Microsoft yesterday announced the creation of the Open XML Translator project, so its Office suite will support the open-source ODF (OpenDocument Format).

The move comes in response to government requests for Microsoft products to be compatible with ODF, such as the national governments of Belgium and Denmark and the state government of the Commonwealth of Massachusetts.

The company said that the next edition of Office – Office 2007, now expected early next year – will include menu options for XML, ODF and Adobe's PDF formats. The ODF support would include Office's three main formats, namely Word, Excel and PowerPoint.

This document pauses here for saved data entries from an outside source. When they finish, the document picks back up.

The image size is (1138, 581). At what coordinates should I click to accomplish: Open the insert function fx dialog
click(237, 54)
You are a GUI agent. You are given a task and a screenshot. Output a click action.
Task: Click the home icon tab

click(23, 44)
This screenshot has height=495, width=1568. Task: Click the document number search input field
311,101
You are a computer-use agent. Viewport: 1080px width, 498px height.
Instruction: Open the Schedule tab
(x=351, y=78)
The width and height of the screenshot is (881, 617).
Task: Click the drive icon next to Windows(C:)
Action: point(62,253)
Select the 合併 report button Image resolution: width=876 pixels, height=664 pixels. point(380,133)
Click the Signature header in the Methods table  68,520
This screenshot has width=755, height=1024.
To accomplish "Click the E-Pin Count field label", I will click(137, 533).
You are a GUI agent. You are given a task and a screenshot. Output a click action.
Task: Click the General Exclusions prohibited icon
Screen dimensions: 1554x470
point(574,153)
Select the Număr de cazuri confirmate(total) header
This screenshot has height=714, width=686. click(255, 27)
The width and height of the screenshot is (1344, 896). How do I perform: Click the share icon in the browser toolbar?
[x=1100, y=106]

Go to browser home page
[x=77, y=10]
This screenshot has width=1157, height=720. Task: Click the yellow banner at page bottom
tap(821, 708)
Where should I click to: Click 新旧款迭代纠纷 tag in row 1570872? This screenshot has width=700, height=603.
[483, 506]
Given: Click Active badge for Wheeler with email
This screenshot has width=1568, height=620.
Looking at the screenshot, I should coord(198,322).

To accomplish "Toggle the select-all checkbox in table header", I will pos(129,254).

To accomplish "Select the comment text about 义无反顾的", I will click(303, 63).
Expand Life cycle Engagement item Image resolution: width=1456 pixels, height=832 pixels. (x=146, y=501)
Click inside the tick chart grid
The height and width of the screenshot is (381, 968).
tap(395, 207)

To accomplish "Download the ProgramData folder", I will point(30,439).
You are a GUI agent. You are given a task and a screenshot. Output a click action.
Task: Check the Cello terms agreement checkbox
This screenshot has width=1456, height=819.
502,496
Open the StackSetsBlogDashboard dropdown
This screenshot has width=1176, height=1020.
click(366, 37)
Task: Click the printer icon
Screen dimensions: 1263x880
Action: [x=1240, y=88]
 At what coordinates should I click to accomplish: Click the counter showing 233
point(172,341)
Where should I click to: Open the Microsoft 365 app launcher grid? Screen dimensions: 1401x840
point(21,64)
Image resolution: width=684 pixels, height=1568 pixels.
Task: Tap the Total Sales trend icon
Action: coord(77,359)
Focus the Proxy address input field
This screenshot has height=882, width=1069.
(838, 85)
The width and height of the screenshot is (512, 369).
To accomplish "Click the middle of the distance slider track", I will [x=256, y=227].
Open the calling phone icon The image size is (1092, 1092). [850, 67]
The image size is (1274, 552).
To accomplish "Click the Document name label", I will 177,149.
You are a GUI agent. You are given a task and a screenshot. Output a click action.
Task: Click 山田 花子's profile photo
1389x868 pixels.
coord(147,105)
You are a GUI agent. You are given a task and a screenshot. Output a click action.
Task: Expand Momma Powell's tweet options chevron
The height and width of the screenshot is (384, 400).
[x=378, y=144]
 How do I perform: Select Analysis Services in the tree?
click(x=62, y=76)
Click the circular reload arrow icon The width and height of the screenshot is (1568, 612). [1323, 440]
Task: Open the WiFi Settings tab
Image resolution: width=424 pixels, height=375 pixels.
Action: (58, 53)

A prototype of the first translator for Word's 2007 version will be posted Wednesday on, a popular site for open-source development. It can be found here, and is available under the BSD (Berkeley Software Distribution) licence, designed for open-source use and revision of software without licensing fees, within general guidelines and principles.

A final version of the Word translator will be available in late 2006, with Excel and PowerPoint translators to follow in 2007, Microsoft said. The translators will be backwards-compatible, and users will be able to download free compatibility packs for "older versions" of Office, although Microsoft did not specify what the earliest version of Office it will support is.

Partner companies will author the translation tools, naming French IT company Clever Age, India's Aztecsoft and Germany's Dialogika as collaborators for the Open XML Translator.

Microsoft had previously opposed ODF, with Office format documents still being the world's most popular.

ODF is the Oasis (Organisation for the Advancement of Structured Information Standards) OpenDocument Format, designed to create an open-source document standard. ODF has received support from open-source advocates including Sun Microsystems.